WORK ITEM =>
Only what runs from the line with "The image size is (821, 411)." to the end of the data should appear in the answer, exactly as written and without pictures.

[Stored items]
•••••

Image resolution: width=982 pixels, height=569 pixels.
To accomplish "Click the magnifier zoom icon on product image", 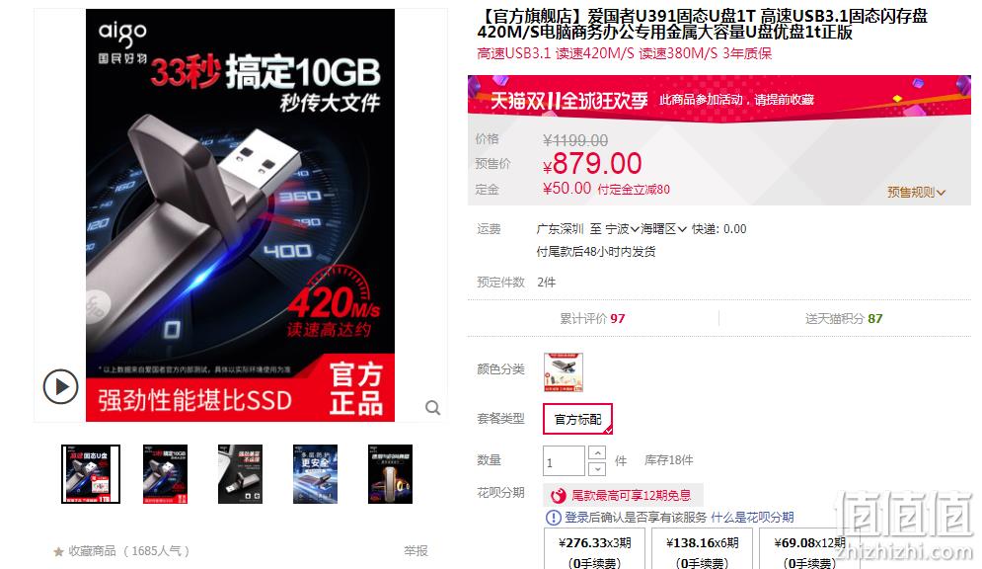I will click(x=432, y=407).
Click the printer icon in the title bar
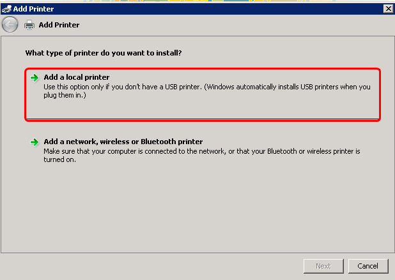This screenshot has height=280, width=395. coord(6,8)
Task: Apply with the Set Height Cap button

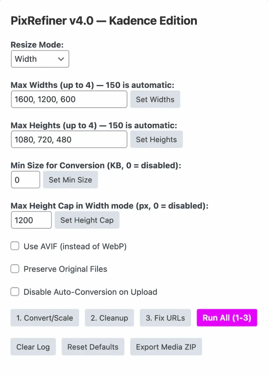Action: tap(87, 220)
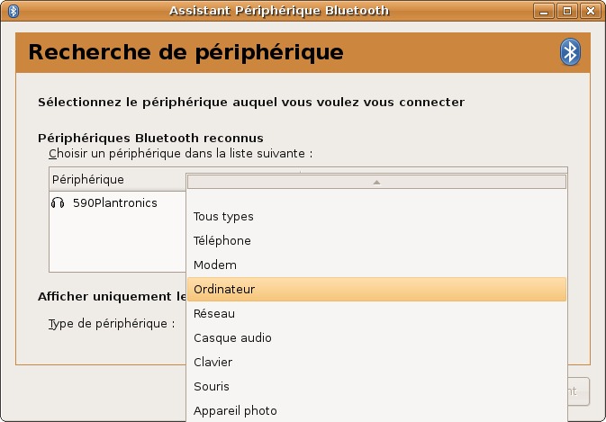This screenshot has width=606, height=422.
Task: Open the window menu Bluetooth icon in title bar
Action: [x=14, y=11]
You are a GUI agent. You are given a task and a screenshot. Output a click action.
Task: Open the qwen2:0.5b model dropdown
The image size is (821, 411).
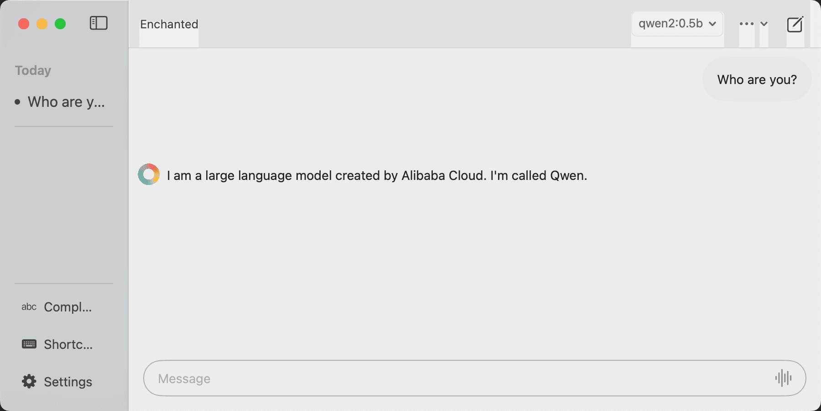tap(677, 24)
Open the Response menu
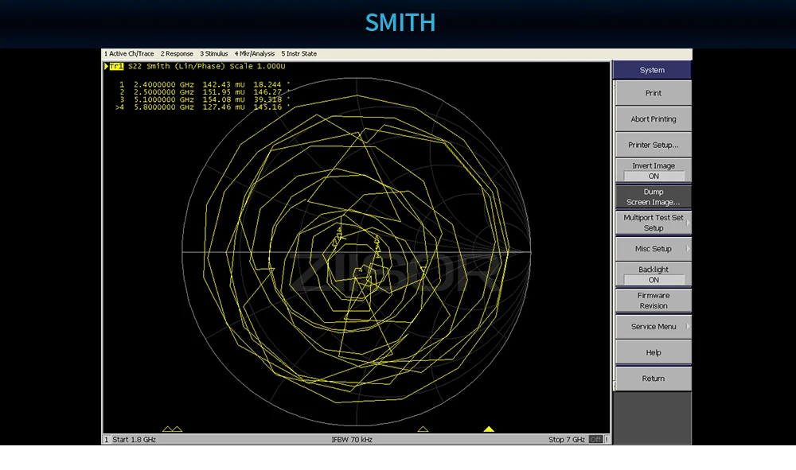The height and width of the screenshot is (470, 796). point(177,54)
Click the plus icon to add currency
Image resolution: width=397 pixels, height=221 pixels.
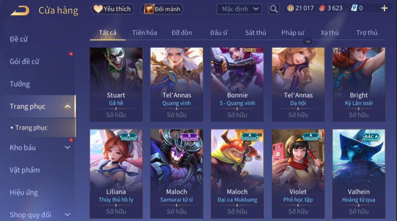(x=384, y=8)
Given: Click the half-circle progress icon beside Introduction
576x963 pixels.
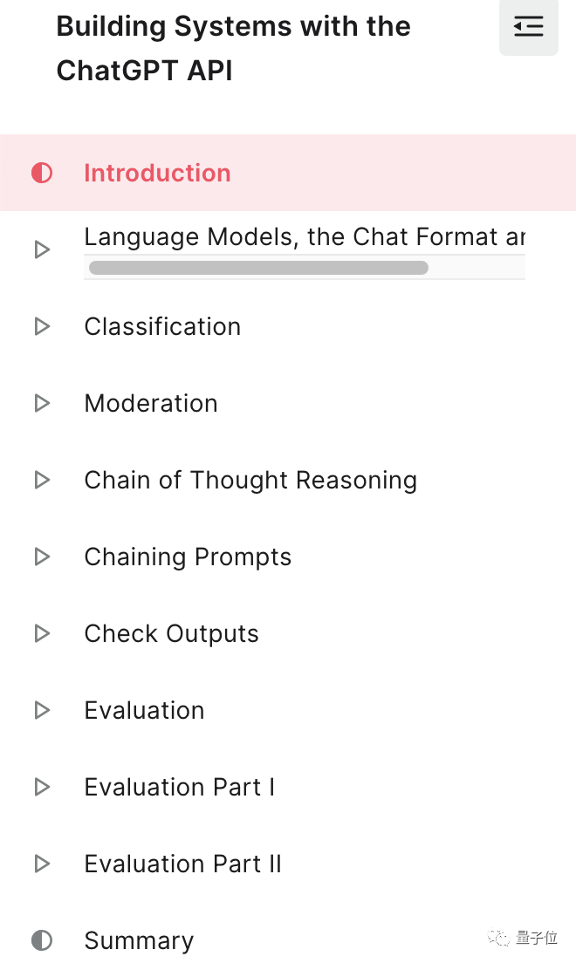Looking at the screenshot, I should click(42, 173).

•••••

SOLUTION =>
The image size is (821, 411).
tap(677, 24)
Open the Response menu
The height and width of the screenshot is (470, 796). point(177,54)
Click the plus icon to add currency
Image resolution: width=397 pixels, height=221 pixels.
(x=384, y=8)
Given: Click the half-circle progress icon beside Introduction
576x963 pixels.
Looking at the screenshot, I should click(42, 173).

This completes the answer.